Thin Places


The backstory:

Thin Places is a book by Jordan Kisner. The title comes from a notion in Celtic mythology that the distance between our world and the next is never more than three feet (i.e. just a little more than an arm's reach away). There are "thin places" where that distance shrinks and then vanishes, where you can glimpse some other world or way of being for a brief moment. Often, "thin places" are literal places, geographical locations that feel holy or otherworldly, but you could also imagine these kinds of thresholds popping up anywhere: in a hospital room, in a bar, in your apartment, in your relationship, in you. A thin place may also be a moment, a time when you were briefly suspended between a world/life that you knew and something totally new, different, awesome, frightening.

The prompt:

Describe a “thin place” or threshold you’ve encountered. It could be a location, an experience, a relationship, a period of time.

 My response, in 11's:

  1. I was FaceTiming with my girl this morning and suddenly I saw her as a grown-up, albeit she’s not quite 20 but I saw her right there on my screen as a woman, an adult crawling towards her future. She’s doing some hard work, facing challenges, uncertainties, fears and here I was in my office just watching, letting her be, letting her talk and sitting on my hands, grinding my teeth to not pop in with advice or platitudes. In the end I settled with, “You are doing some hard work. I am proud of you.”  

  2. No one warns you how hard it is to just let them be. I am a meddler, a fixer, a paver, an advice giver, you know, a mother. But. But. But. Mothering is shifting for me now. It’s not that anyone is demanding I let go, but it’s that I must. That is my job now. I see a thin space between where I was, where I am, and where I am heading. All of it came in a rush like some time lapse triptych that I took in with one fell swoop. 

  3. Stay centered is what I kept thinking. Stay focused on now and don’t rush ahead. Practice. Practice letting go. Keep practicing being right where I am. Stay. Practice.

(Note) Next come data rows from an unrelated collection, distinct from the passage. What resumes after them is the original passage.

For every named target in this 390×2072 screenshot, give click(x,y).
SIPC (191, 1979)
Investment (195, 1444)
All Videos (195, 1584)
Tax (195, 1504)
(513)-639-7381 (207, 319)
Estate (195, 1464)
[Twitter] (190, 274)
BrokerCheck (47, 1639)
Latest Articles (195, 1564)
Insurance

  4. Another thin space: the moment before I knew another black man was killed. Life was fine. But it wasn’t. It was still the world where Breonna Taylor died and George Floyed Died and Philando Castille died. It was still that world but it wasn’t a world where Daunte Wright was dead.

  5. And now Daunte is dead and Ma’Khia Bryant is dead and it is a new world yet again. Two lights are gone, shifting our space, a space I can’t figure out except that I can. Black lives are expendable. Black lives do not matter. That is our world. 

  6. I was a bit worried for my sister. She lives alone in St. Paul, not far from all the protest action that happened after George Floyd was killed. She got her dog out before the curfew set in. She lays low because she can. I know she gets that, but there are those who don’t, and that is another thin space, an opening I am not sure how to walk through because I don’t want to fight, especially with people I love. But this is my job, right? My call to action as a white person, to illuminate the thin space of privilege, to reveal what it is for those on the other side of it. 

  7. And still, I am learning to be quiet. I am listening and I am doubling down on my efforts to donate more money, seek out more protests, write letters and send emails to senators and public officials. That is what I can do. I am speaking up where it matters:  in my home, to my students, with people who are feeling threatened, to my friend whose children are black and she is fearful. I am with her and there for her and will show up knowing it’s not about me. Be quiet when it’s appropriate, be loud and advocate too. Both. And. Listen. Shout. Again, another thin space between.

  8. I read yesterday that if we stay open we are not shocked. If we stay awake to the present moment, we navigate with more ease between one moment to the next no matter how mundane or profound. And that space between mundane and profound is quite thin.  

  9. So if this tracks, aren’t we always navigating these tiny portals between one life and another? Between the past and the future? Between a person you thought you knew and now don’t really recognize? The space between a moment of forgetting and remembering? Of retracing in order to step forward into the unknown? 

  10. I often think of my husband, in the moment before he must deliver life-altering news. How does he hold that space? Does his heart race? Does his stomach churn? Does he focus on the science, the words? How can he convey empathy through a mask?

  11.  I am familiar with the wild shift. I am familiar, not with being the one giving the news, but getting it, either through the obvious state of my body or a monotone comment, “There is no heartbeat.” I want to say I have done it countless times, but I can count and the number is 7. Each baby I lost was a thin space, one filled with life and hope against hope and possibility and then crushing, bruising, inescapable loss, death, hopelessness.  The ride up the hill of joy to plummet down to pain and loss. The space between was razor thin. I felt each moment for what it was and I see now, that always, that is all I can ever do. Those tiny moments before and during and after, training me for life.